**INSTRUCTIONS FOR THE TASK**
Write down the passage of the forum thread "Argh, any advice?" from "# Argh, any" up to and including "want to comply.", word for word.

**TEXT BLOCK**
*****

# Argh, any advice?



## Mantis_Whisper (May 23, 2008)

Okay, I've had these ghosts for forever, and I really want some baby ghosts from them. However none of them what so ever want to comply.

My female has been an adult for almost a month, her mates about anywhere from two weeks- four weeks.

However this is my third time trying to pair up my female, and I've tried with all three males! I've done everything I've read about, feed the female and male till they refused food, put them together a bit before dusk, kept them warm, but nothing! The female attacks the male, bats him away, goes into threat poses when she sees him, and the male just runs away (even the ones she doens't threaten!). I even kept them in the same cage for a good four hours, but the males refuse to be near her, and she refuses to let them near....

Does anyone have any advice or have been in this sitiution before? I really want to get her mated before she lays and I'm just so frustrated. :angry:


----------



## Rob Byatt (May 24, 2008)

*****

(Screenshot and document pointing data)
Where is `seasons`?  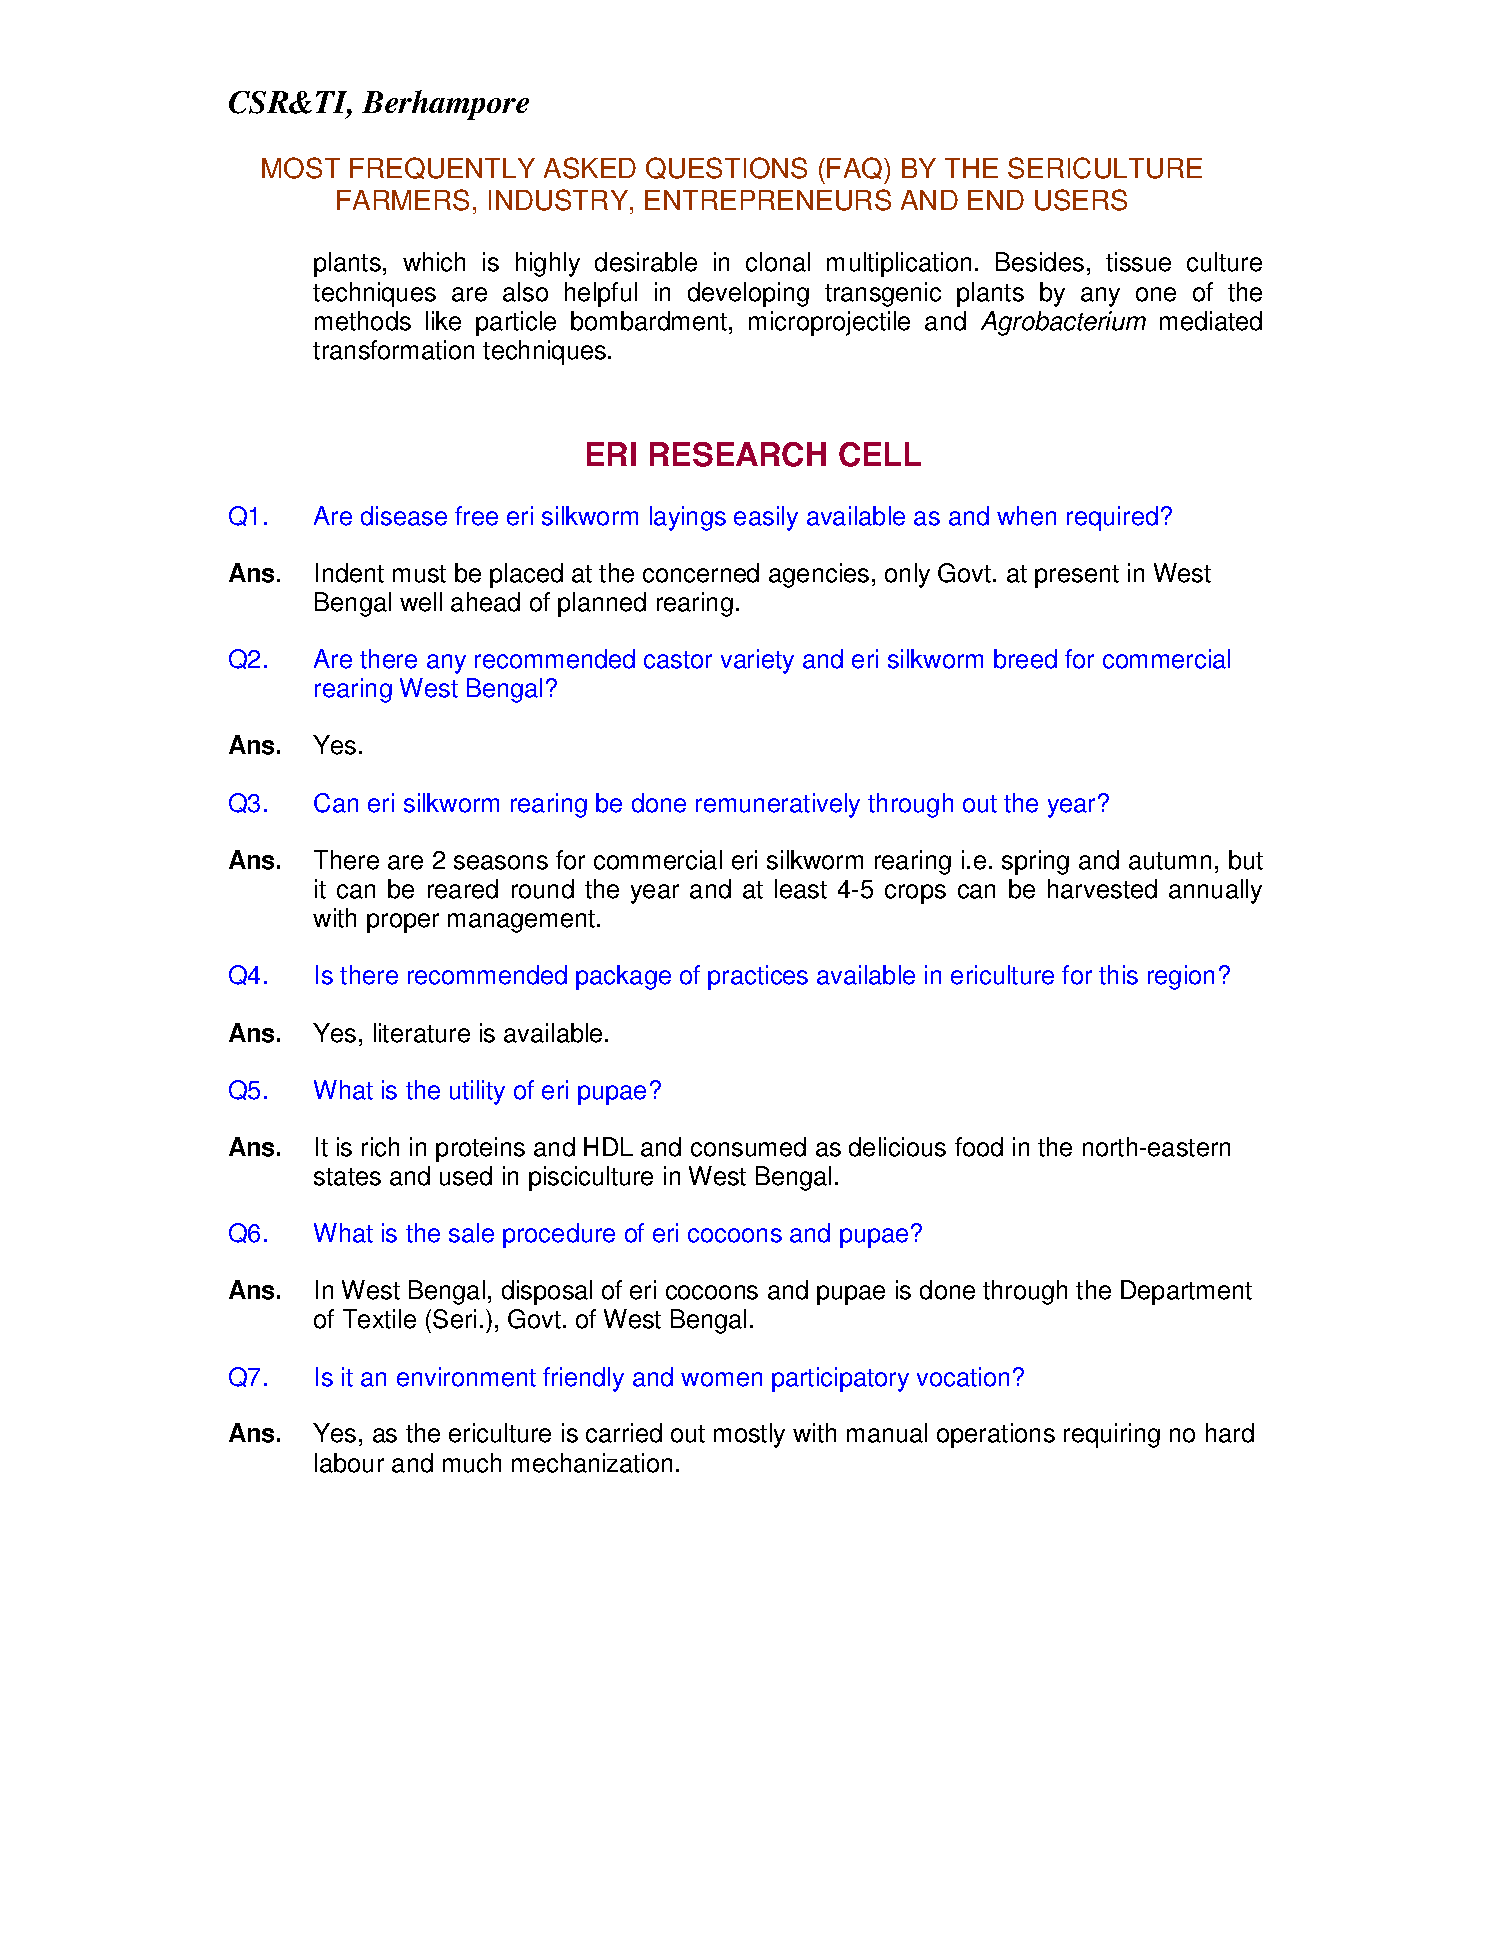
seasons is located at coordinates (501, 862).
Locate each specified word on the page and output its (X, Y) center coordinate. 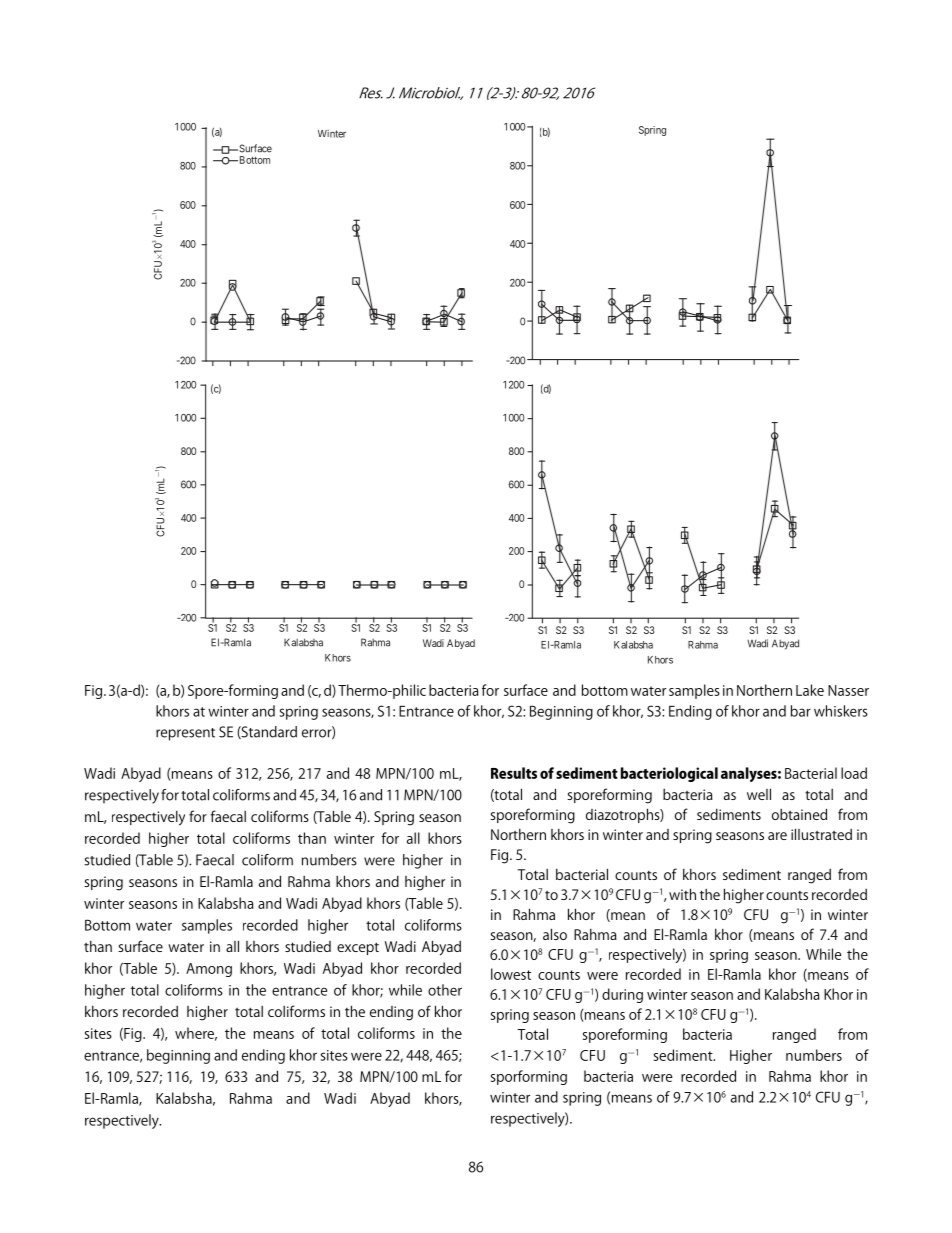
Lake (810, 690)
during (622, 995)
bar (801, 711)
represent (185, 734)
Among (209, 970)
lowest (511, 974)
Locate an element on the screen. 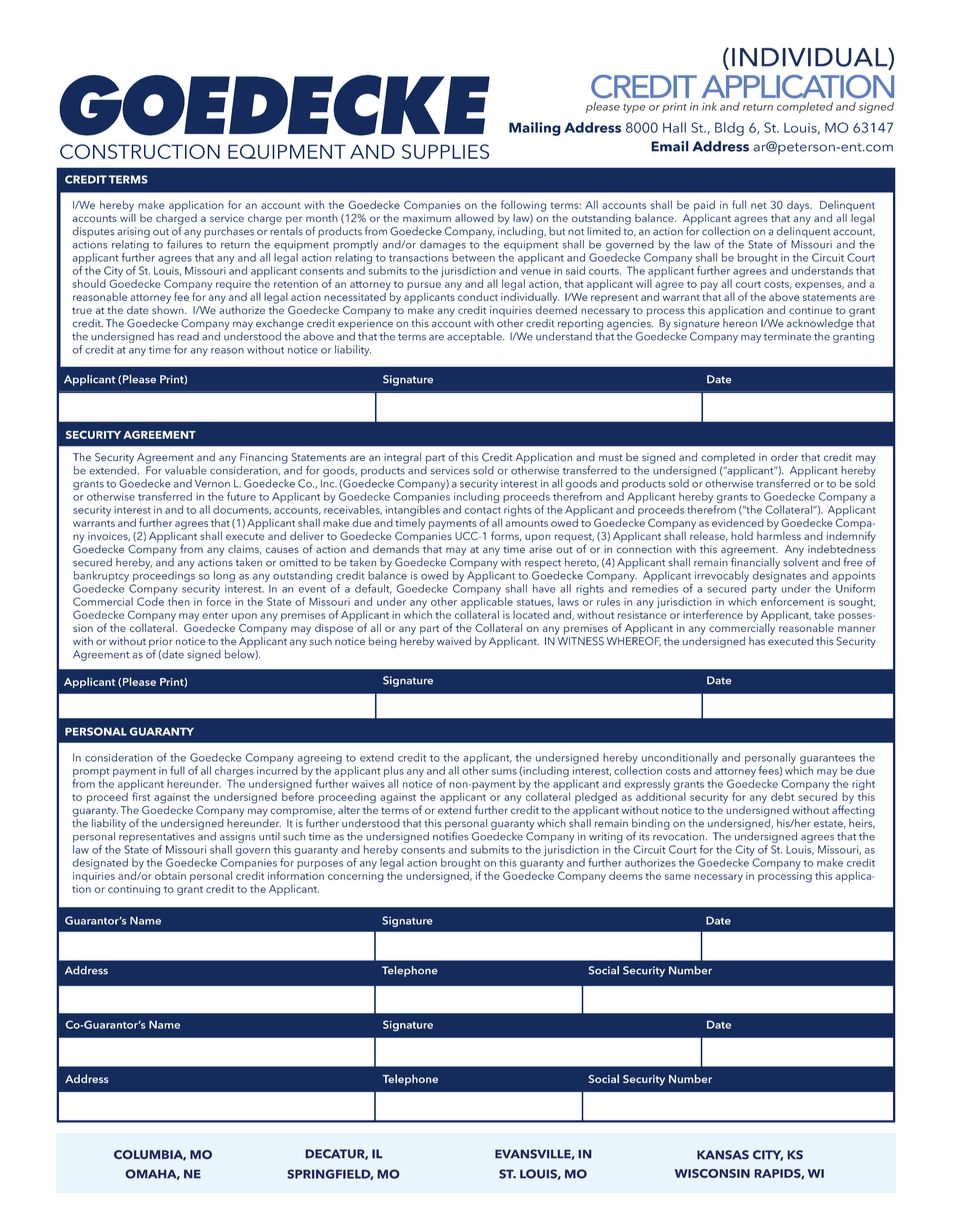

*****

**OUTPUT OF THE EXERCISE**
# Argh, any advice?



## Mantis_Whisper (May 23, 2008)

Okay, I've had these ghosts for forever, and I really want some baby ghosts from them. However none of them what so ever want to comply.